Has there been any progress?
Tech companies have overcome some of the difficulties in training self-driving technology by limiting the areas in which the cars operate, thereby reducing the unknowns they face: "robotaxis" are now available for hire in cities such as San Francisco, Phoenix and Wuhan in China, where a 500-strong fleet recorded 730,000 trips in the past year alone. Highly-automated vehicles are also arriving on British roads, where Ocado and Asda are trialling the use of self-driving vans for grocery deliveries – albeit with a "safety operator" behind the wheel. Last year, it also became legal in the UK for drivers of Ford's Mustang Mach-E to take their hands off the steering wheel on the motorway – the first step of its kind in Europe.

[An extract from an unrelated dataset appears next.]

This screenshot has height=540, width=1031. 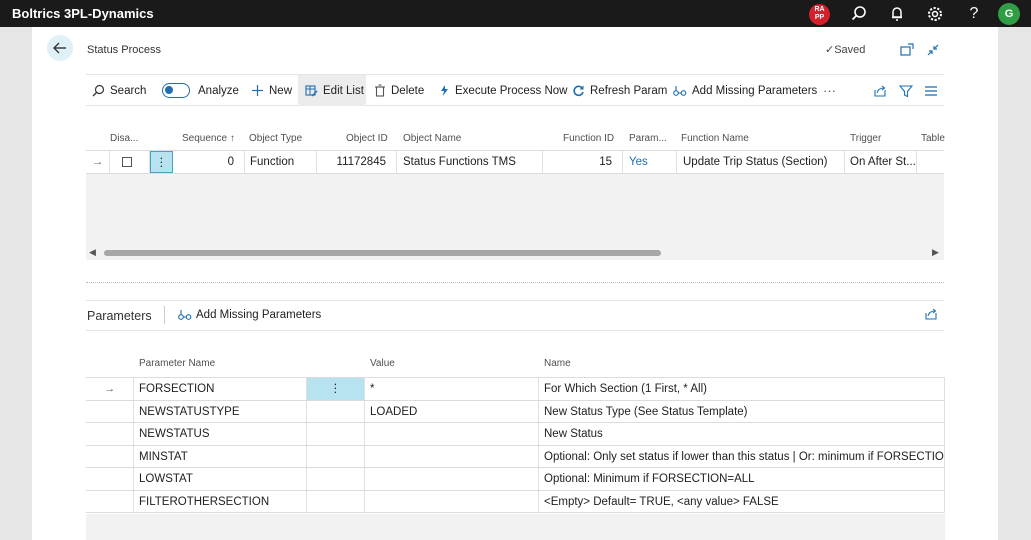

Are more destined for British roads?
Mark Harper, the Transport Secretary, thinks so: he predicts that people will legally be able to drive "with your hands off the wheel, doing your emails" by 2026. The Government is now trying to firm up the UK's regulatory framework via the Automated Vehicles Bill, which would ban misleading advertising so that vehicles can only be marketed as "self-driving" if they meet certain safety standards, and confirm that manufacturers, not owners, are responsible for crashes while a vehicle is driving itself. The bill could become law later this year. Other countries, and the EU, are also grappling with how to regulate driverless vehicles; but establishing a coherent set of safety rules has proved challenging.
What will happen next?
That depends who you ask. In January, Bloomberg reported that Apple had become the latest US firm to scale back its autonomous driving programme, delaying the internal launch of its long-rumoured Project Titan to 2028. Other US companies such as Waymo and Cruise are said to be scaling back plans after suffering huge losses – leading some analysts to predict a bleak future for the sector. "You'd be hard-pressed to find another industry that's invested so many dollars in R&D and that has delivered so little," says the engineer Anthony Levandowski, a prominent critic of the technology. Others hold to a longer view: the McKinsey Centre for Future Mobility estimates that the market for autonomous-driving systems could be worth $400bn by 2035. For now, it isn't just public trust that's the problem – it's the fact that lots of people really quite like driving. Will they want to hand control of their cars to a computer when they get behind the wheel?